Went on ward rounds with Dr. Moosa today in King Edward Hospital. Dr. Moosa is the authority on clinical management of HIV/AIDS in Durban. He did an infectious disease fellowship in the states and even has a PhD in microbiology. Knowing this, I imagined him as a crochity, old professor who was so high on himself that he couldnt see down to his patients. But Dr. Moosa was quite the opposite. He was young, energetic, friendly, and powerfully dedicated to his patients well being.

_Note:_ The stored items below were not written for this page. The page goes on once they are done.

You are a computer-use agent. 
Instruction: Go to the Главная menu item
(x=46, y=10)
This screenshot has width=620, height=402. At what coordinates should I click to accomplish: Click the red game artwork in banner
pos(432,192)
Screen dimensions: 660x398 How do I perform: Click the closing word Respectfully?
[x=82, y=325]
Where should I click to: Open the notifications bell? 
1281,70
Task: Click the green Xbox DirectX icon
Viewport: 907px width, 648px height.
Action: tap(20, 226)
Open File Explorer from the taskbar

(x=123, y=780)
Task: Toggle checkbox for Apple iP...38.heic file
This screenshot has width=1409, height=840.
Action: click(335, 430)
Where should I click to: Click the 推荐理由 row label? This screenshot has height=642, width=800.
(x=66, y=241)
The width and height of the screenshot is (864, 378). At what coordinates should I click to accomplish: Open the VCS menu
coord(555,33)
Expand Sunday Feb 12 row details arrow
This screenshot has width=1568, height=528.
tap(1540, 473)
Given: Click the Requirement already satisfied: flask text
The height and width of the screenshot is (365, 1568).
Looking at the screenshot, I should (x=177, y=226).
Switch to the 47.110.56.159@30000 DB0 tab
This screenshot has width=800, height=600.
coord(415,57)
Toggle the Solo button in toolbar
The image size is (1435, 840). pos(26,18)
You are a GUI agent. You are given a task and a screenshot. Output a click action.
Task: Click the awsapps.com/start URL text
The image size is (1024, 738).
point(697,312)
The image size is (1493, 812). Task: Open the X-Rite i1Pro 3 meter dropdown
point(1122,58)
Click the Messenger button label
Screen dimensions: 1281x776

King Edward Hospital is the large facility where the University of KwaZulu Natal's medical school does their training. Its a massive, completely rundown complex of old decaying buildings. Absolutely nothing like a hospital in the states. All the beds were in one room, the floors were filthy, and patient's charts were messy piles of soggy papers. Still, it was much better than hospitals I have seen in other parts of Africa.
I find hospital medicine in America to be quite confusing and overwhelming. Even if you are able to master the clinical knowledge to diagnose and manage a patient, inumerable impediments seem to keep patients ill and in the hospital. Lab tests take too long, X-ray machines are unavailable, you need a dermatology consult, but they cant see your patient until next November. Pushing a patient through the hospital system is separate skill one must master in addition to the massive amount of clinical information.
So imagine all those logistical problems I have run into in the states, and multiply them times 1,000. That is what Dr. Moosa faced with his patients everyday. Cetainly, his patients tremendously confusing in their clinical presentation. Almost everyone had HIV and TB. They almost all had liver problems, but it was often impossible to tell if the liver problems were a result of the TB/HIV medicines, their possible hepatitis, or perhaps TB of the liver. But even if he knew exactly what was going on and what to do (which was rare, even for a very bright guy like Dr. Moosa) it seemed impossible to navigate the disorganizational nightmare of King Edward Hospital. Nurses never did what they were told, labs took days to get results, patients couldnt afford their medications, and the list goes on. To me, it seemed like an impossible and terribly frustrating place to work.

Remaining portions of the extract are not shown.